SCC decision 'classic example' of overlap between estates, family law
By AdvocateDaily.com Staff
The 7-2 majority decision by the nation’s top court ruled that the common-law partner of a deceased insurance policyholder was unjustly enriched when she was named its beneficiary because the dead man’s ex-wife had been paying the premiums for more than a decade.
The ruling overturned a majority decision by the Ontario Court of Appeal, which found that the deceased provided a “valid juristic reason” for his common-law wife to receive the $250,000 payout by designating her the irrevocable beneficiary under the policy.
“The Supreme Court really nailed it with this one,” says Joseph, managing partner of MacDonald & Partners LLP, who adds that the decision is a classic example of the overlap between estates and family law.

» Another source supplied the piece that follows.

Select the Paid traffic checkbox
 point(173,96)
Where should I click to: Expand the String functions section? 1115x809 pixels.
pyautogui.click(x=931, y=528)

“This is one of those decisions that comes out every now and then that you can pull out and use as a solid, practical how-to guide for dealing with an unjust enrichment or constructive trust claim,” he says.
The case dates back to the end of the 20-year marriage between the successful appellant and the deceased in 1999. As part of an oral agreement made after their separation, the woman agreed to continue paying the premiums on his life insurance policy on the understanding that she would receive its proceeds when he died.
However, according to the decision, the deceased reneged on the agreement just nine months later, when he changed the beneficiary designation on the policy in favour of his common-law spouse, who was still living with him at the time of his death.
At the trial level, a Superior Court judge ruled in favour of the ex-wife, but a 2-1 majority of the province’s appeal court overturned that decision, finding that the irrevocable designation made under the Insurance Act, provided a “juristic reason” for the common-law spouse’s windfall, defeating the unjust enrichment claim.
But at the SCC, the majority sided with the ex-wife, concluding that the earlier agreement meant that the irrevocable designation was no longer the deceased’s to make.
Writing for the majority, Justice Suzanne Côté, found that the oral agreement was binding, and could not be automatically overridden by an irrevocable designation under the Insurance Act.
As a result, she concluded that all three elements of the test for unjust enrichment, which require the defendant to be enriched, the plaintiff to suffer a corresponding deprivation, and the absence of a juristic reason for the enrichment, were met.
“Because each of [the ex-wife’s] payments kept the policy alive, and given that [the common-law spouse’s] right as designated beneficiary necessarily deprived [the ex-wife] of her contractual entitlement to receive the entirety of the insurance proceeds, I would impose a constructive trust to the full extent of those proceeds in [the ex-wife’s] favour,” Côté added.
The dissenting judges said in their reasons that they would have disallowed the unjust enrichment claim on the basis that the deprivation and enrichment in this case did not correspond well enough to one another. They would instead have considered the ex-wife a creditor of the deceased’s estate with no claim on the policy proceeds.
Joseph, who was not involved in the matter and comments generally, says the dissent makes a compelling case, possibly enhanced by the sympathetic nature of the common-law spouse of the deceased, who is disabled and impecunious.
“It’s hard to think of unjust enrichment when you see her situation,” he says. “Both parties were innocents here, and were really taken advantage of by the deceased, which made for a really vigorous dissent.”
In addition, Joseph says the case is a must-read for family lawyers using standard separation agreements where life insurance is a factor, particularly since many use such policies to secure future support payments.
“There are a few cautionary tales in there. These insurance policy provisions are a minefield waiting to go off for family lawyers, and this is a reminder of the potential liability arising from them,” he says.